** Opening Data to use block **

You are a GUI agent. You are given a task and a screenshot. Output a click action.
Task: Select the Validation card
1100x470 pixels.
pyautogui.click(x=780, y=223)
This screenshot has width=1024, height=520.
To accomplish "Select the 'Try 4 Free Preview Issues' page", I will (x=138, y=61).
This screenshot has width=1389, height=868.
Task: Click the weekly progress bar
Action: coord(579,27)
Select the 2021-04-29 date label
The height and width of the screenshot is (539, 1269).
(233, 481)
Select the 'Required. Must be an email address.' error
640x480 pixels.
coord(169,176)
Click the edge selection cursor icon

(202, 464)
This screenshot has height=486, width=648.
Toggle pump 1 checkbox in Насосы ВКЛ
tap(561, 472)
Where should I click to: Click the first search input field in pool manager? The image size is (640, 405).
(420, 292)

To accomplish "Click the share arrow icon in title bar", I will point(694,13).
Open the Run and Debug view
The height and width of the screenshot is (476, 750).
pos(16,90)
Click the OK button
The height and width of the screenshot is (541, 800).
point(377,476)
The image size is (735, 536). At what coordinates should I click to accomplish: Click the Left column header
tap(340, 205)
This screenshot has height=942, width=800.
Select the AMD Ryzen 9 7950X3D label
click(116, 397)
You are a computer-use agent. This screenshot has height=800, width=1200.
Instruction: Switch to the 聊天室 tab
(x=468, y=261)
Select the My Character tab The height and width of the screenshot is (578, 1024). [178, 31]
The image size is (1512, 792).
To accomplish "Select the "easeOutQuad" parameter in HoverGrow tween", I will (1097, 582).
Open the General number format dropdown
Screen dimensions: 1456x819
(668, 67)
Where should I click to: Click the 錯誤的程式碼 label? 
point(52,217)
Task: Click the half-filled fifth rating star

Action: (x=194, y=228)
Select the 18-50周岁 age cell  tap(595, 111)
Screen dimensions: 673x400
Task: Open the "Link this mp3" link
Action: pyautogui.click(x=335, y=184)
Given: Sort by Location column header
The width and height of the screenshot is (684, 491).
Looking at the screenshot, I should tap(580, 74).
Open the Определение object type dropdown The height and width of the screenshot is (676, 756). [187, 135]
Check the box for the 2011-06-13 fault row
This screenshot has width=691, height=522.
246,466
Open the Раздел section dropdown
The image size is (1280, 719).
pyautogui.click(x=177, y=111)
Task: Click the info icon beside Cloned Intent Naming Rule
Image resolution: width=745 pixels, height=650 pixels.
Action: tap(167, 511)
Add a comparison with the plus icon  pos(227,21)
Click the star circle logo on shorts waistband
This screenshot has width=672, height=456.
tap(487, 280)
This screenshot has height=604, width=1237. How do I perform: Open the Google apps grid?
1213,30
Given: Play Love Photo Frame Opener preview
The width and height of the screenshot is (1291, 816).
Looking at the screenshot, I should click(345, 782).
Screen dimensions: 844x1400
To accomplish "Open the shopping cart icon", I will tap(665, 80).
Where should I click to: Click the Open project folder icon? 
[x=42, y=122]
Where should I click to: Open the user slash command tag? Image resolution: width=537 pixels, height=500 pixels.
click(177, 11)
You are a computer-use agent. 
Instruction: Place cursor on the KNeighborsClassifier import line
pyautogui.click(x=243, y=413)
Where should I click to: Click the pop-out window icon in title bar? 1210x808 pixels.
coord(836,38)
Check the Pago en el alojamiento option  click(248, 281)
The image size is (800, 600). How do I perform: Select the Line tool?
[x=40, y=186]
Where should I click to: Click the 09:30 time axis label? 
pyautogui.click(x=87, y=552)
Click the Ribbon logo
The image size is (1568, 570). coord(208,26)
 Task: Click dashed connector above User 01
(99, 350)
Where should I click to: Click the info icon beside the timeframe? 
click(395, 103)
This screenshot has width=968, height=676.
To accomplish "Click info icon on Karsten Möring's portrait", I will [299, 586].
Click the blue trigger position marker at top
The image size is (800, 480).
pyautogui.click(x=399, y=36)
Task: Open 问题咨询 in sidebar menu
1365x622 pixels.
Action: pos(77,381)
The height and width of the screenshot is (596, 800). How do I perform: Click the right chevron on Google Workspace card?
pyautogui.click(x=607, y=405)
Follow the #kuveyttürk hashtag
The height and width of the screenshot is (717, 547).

** Closing Data to use block **

Lines with "computer" in them are what the answer must contain; copy each from the records above.

You are a computer-use agent. This screenshot has height=800, width=1200.
You are a computer-use agent. 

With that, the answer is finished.